We have come a long way and we continue to move forward, Pandit said at the bank's annual meeting in New York.

The third-largest U.S. bank by assets, on the brink of failure at the height of the financial crisis, has slowly recovered after getting three government bailouts.

As of December, Citigroup no longer counts the U.S. government as a shareholder. The bank now has five straight quarters of profits behind it. On Monday it reported a first-quarter profit of $3 billion.

Pandit concluded his prepared remarks by thanking shareholders for their support and patience. Only about 300 shareholders showed up to hear that thanks, filling about half of the ballroom in the New York Hilton.

Not everyone there was convinced that Pandit will succeed in reinventing Citigroup as more than a near-victim of the financial crisis.

It's still in an infantile stage, said John Smith, 63, an investor from New Jersey, after the main part of the meeting concluded. They still have a lot of toxic assets ... but they're doing the right things.

Like its largest rivals, Citigroup has seen its revenue shrink even as its losses on bad loans subside.

Pandit has tried to reposition the bank for growth, shedding businesses and hiring staff to overhaul key units like its U.S. consumer bank.

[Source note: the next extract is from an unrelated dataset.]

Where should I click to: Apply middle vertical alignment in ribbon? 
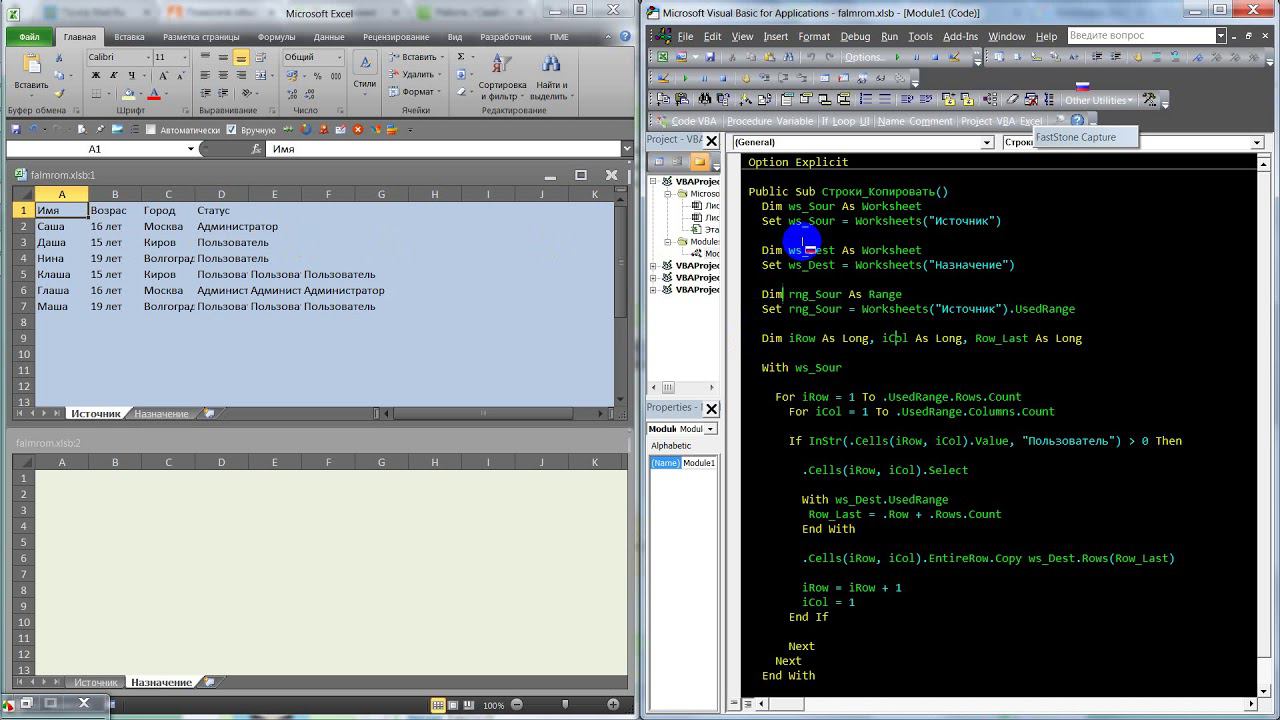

He is turning Citigroup increasingly abroad, hoping the bank's international presence can help it gain a foothold in emerging markets and compensate for its relatively small U.S. retail bank presence.

We're going to get our earnings higher over time, in part by focusing on consumer businesses and international markets, Pandit told shareholders.

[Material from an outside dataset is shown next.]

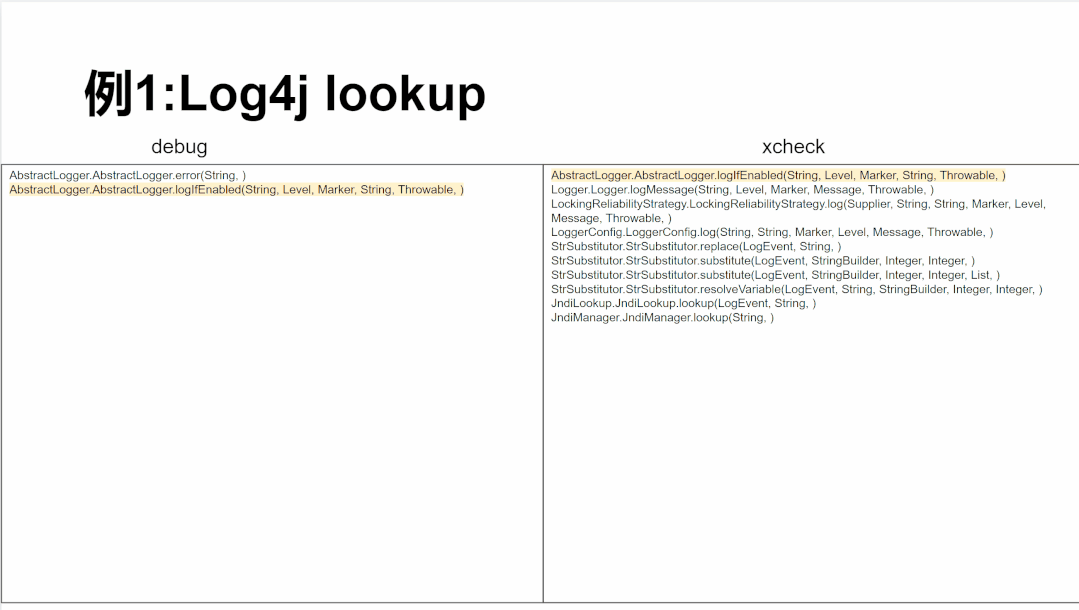This screenshot has height=610, width=1079.
Task: Select StrSubstitutor.substitute line ending Integer, Integer, )
Action: coord(762,261)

The bank's shares were down 3 cents at $4.53 in Thursday afternoon trading.


Pandit took over Citigroup in late 2007 as it was starting to recognize billions of dollars of losses on subprime loans.

He returned it to a year of profits in 2010. But like its top competitors, Citigroup mostly powered its recent quarterly profits by releasing money it set aside to cover bad loans.

I think all of us are looking forward to a return to normalized earnings, and not just reserve releases to increase the quarterly earnings, one investor told Pandit and Chairman Richard Parsons.

He was one of many shareholders to take the microphone to object to the bank's plans to reduce its outstanding share count next month with a reverse stock split.

Citigroup said in March that it would reinstate a nominal 1-cent dividend after it cuts the number of shares outstanding with the 1-for-10 reverse split.

The annual meeting mainly attracts individual investors, who repeatedly complained about how the bank's shares used to trade at more than $50 apiece and now trade at less than $5. The share price will increase to about $45 each after the reverse share split, but each investor's total number of shares will shrink by 90 percent.

Pandit repeatedly tried to reassure the audience that they would not lose overall value from the reverse split. At one point he told a shareholder, It's a little bit like a pizza pie. Whether you have 10 slices or 12 slices, it's the same pie.